For most, a broken uterus would abruptly end any hope of starting or expanding a family. Surrogacy is not a journey everyone can pursue, not least because of the eye-watering costs involved. Being able to – and having an incredible woman with a super uterus doing all of the heavy lifting – feels like an extremely fortunate position to be in.

Still it’s not without stress. To return briefly to those celebs, Khloé Kardashian previously admitted she initially found it difficult bonding with her son, Tatum, who was born via a surrogate in July 2023. This does, of course, worry me, but I think it’s a small price to pay for everything we’ll be gaining at the end of this wild journey.

Taking care to mark the milestones has helped the reality to sink in in the absence of physical changes. We had a small gender reveal party with close friends and family, and it’s another boy. I’ve downloaded the apps.

(He’s currently the size of a carrot, soon to be a papaya.) Having been so obnoxiously open – in hindsight borderline braggy – when I was pregnant the first time around, this time I’ve found it tricky finding ways to tell people, when usually ordering a mocktail or a decaf would be an easy entry point into the conversation. But I’m not alone.

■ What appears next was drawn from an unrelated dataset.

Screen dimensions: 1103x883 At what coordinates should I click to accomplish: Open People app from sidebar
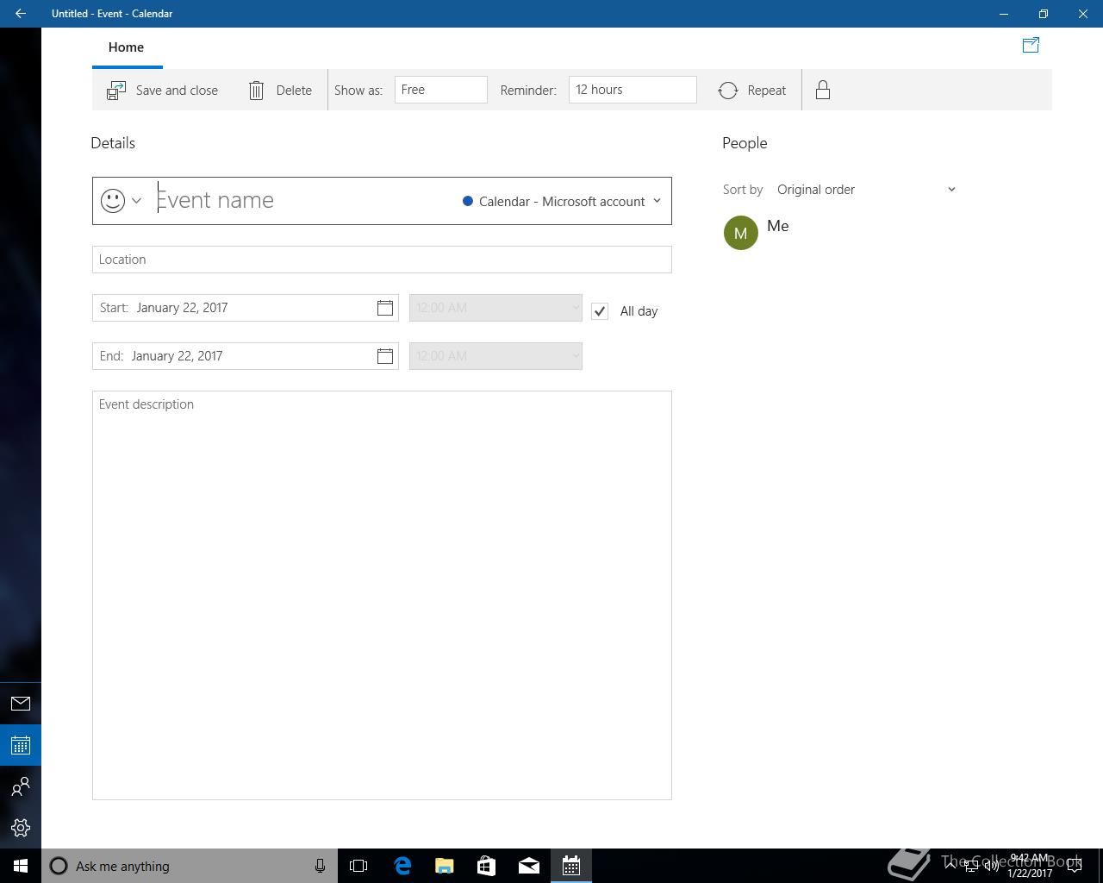(x=21, y=786)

The global surrogacy market is expected to grow from £11billion to an estimated £76billion over the course of the coming decade. The baby-baking business is quite literally rising. And so, when someone like Selena speaks out, it helps.

It helps those of us who desperately want to get pregnant but can’t. In voicing her reality, and her acceptance, some of the heartbreaking truths of infertility can be eased with hope. What a blessing.